_Problem requirements:_ Reproduce every line of the listing below without any changes.

Entries on where items appear:
....................

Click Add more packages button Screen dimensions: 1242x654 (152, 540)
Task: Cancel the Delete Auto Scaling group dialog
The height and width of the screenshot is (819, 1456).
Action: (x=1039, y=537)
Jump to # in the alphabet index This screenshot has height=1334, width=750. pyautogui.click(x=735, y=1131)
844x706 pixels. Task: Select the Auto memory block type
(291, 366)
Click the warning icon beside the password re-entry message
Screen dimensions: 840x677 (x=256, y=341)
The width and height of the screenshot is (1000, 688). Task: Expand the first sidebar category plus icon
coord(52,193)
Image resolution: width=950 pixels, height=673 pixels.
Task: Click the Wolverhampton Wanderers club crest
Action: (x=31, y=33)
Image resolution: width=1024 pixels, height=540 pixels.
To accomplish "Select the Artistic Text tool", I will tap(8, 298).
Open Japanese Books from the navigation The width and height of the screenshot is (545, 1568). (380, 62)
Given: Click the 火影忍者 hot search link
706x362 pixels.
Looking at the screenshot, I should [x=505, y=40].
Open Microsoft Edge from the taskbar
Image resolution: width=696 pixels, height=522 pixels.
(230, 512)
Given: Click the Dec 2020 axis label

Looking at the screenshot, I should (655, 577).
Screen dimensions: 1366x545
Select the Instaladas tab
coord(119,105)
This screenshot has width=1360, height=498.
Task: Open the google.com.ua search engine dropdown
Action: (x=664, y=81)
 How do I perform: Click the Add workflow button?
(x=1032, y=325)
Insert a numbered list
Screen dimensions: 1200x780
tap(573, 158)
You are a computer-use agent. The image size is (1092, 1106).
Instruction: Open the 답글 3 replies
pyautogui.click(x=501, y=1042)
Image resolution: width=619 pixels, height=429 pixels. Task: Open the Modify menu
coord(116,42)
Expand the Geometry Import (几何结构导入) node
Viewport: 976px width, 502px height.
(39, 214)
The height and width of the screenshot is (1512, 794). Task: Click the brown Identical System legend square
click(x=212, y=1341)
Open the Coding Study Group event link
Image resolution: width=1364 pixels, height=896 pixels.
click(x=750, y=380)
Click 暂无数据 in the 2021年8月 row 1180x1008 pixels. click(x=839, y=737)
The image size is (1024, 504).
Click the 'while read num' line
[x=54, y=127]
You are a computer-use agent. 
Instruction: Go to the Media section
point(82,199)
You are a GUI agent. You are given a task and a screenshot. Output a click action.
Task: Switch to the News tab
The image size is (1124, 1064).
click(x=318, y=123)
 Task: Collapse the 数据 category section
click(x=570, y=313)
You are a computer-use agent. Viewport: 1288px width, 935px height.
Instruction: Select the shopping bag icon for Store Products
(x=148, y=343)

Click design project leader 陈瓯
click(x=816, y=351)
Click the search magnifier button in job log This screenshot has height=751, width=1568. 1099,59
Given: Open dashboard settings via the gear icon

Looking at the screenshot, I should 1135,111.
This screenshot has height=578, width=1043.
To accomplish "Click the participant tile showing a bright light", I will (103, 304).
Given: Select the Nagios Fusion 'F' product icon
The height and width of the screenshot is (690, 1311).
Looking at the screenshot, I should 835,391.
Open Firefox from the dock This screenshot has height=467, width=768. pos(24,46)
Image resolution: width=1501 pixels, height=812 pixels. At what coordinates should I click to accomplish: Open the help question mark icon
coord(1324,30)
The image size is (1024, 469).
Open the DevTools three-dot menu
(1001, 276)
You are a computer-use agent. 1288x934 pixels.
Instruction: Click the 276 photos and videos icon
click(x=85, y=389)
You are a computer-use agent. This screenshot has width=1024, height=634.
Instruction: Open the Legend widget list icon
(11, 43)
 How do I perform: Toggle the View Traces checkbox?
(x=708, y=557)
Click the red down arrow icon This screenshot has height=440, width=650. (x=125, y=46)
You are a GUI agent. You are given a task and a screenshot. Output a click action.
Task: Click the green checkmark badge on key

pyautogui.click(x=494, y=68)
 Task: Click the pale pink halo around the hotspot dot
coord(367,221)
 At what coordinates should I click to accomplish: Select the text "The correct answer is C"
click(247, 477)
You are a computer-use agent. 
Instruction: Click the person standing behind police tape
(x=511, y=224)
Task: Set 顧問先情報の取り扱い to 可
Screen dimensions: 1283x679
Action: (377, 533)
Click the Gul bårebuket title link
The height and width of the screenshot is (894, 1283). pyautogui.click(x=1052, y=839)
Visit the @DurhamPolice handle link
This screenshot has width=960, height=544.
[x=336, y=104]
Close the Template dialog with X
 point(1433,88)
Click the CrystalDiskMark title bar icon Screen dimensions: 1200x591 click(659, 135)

....................

_Solution:_
Click Add more packages button Screen dimensions: 1242x654 (152, 540)
Task: Cancel the Delete Auto Scaling group dialog
The height and width of the screenshot is (819, 1456).
Action: (x=1039, y=537)
Jump to # in the alphabet index This screenshot has height=1334, width=750. pyautogui.click(x=735, y=1131)
844x706 pixels. Task: Select the Auto memory block type
(291, 366)
Click the warning icon beside the password re-entry message
Screen dimensions: 840x677 (x=256, y=341)
The width and height of the screenshot is (1000, 688). Task: Expand the first sidebar category plus icon
coord(52,193)
Image resolution: width=950 pixels, height=673 pixels.
Task: Click the Wolverhampton Wanderers club crest
Action: (x=31, y=33)
Image resolution: width=1024 pixels, height=540 pixels.
To accomplish "Select the Artistic Text tool", I will tap(8, 298).
Open Japanese Books from the navigation The width and height of the screenshot is (545, 1568). (380, 62)
Given: Click the 火影忍者 hot search link
706x362 pixels.
Looking at the screenshot, I should [x=505, y=40].
Open Microsoft Edge from the taskbar
Image resolution: width=696 pixels, height=522 pixels.
(230, 512)
Given: Click the Dec 2020 axis label

Looking at the screenshot, I should (655, 577).
Screen dimensions: 1366x545
Select the Instaladas tab
coord(119,105)
This screenshot has width=1360, height=498.
Task: Open the google.com.ua search engine dropdown
Action: (x=664, y=81)
 How do I perform: Click the Add workflow button?
(x=1032, y=325)
Insert a numbered list
Screen dimensions: 1200x780
tap(573, 158)
You are a computer-use agent. The image size is (1092, 1106).
Instruction: Open the 답글 3 replies
pyautogui.click(x=501, y=1042)
Image resolution: width=619 pixels, height=429 pixels. Task: Open the Modify menu
coord(116,42)
Expand the Geometry Import (几何结构导入) node
Viewport: 976px width, 502px height.
(39, 214)
The height and width of the screenshot is (1512, 794). Task: Click the brown Identical System legend square
click(x=212, y=1341)
Open the Coding Study Group event link
Image resolution: width=1364 pixels, height=896 pixels.
click(x=750, y=380)
Click 暂无数据 in the 2021年8月 row 1180x1008 pixels. click(x=839, y=737)
The image size is (1024, 504).
Click the 'while read num' line
[x=54, y=127]
You are a computer-use agent. 
Instruction: Go to the Media section
point(82,199)
You are a GUI agent. You are given a task and a screenshot. Output a click action.
Task: Switch to the News tab
The image size is (1124, 1064).
click(x=318, y=123)
 Task: Collapse the 数据 category section
click(x=570, y=313)
You are a computer-use agent. Viewport: 1288px width, 935px height.
Instruction: Select the shopping bag icon for Store Products
(x=148, y=343)

Click design project leader 陈瓯
click(x=816, y=351)
Click the search magnifier button in job log This screenshot has height=751, width=1568. 1099,59
Given: Open dashboard settings via the gear icon

Looking at the screenshot, I should 1135,111.
This screenshot has height=578, width=1043.
To accomplish "Click the participant tile showing a bright light", I will (103, 304).
Given: Select the Nagios Fusion 'F' product icon
The height and width of the screenshot is (690, 1311).
Looking at the screenshot, I should 835,391.
Open Firefox from the dock This screenshot has height=467, width=768. pos(24,46)
Image resolution: width=1501 pixels, height=812 pixels. At what coordinates should I click to accomplish: Open the help question mark icon
coord(1324,30)
The image size is (1024, 469).
Open the DevTools three-dot menu
(1001, 276)
You are a computer-use agent. 1288x934 pixels.
Instruction: Click the 276 photos and videos icon
click(x=85, y=389)
You are a computer-use agent. This screenshot has width=1024, height=634.
Instruction: Open the Legend widget list icon
(11, 43)
 How do I perform: Toggle the View Traces checkbox?
(x=708, y=557)
Click the red down arrow icon This screenshot has height=440, width=650. (x=125, y=46)
You are a GUI agent. You are given a task and a screenshot. Output a click action.
Task: Click the green checkmark badge on key

pyautogui.click(x=494, y=68)
 Task: Click the pale pink halo around the hotspot dot
coord(367,221)
 At what coordinates should I click to accomplish: Select the text "The correct answer is C"
click(247, 477)
You are a computer-use agent. 
Instruction: Click the person standing behind police tape
(x=511, y=224)
Task: Set 顧問先情報の取り扱い to 可
Screen dimensions: 1283x679
Action: (377, 533)
Click the Gul bårebuket title link
The height and width of the screenshot is (894, 1283). pyautogui.click(x=1052, y=839)
Visit the @DurhamPolice handle link
This screenshot has width=960, height=544.
[x=336, y=104]
Close the Template dialog with X
 point(1433,88)
Click the CrystalDiskMark title bar icon Screen dimensions: 1200x591 click(659, 135)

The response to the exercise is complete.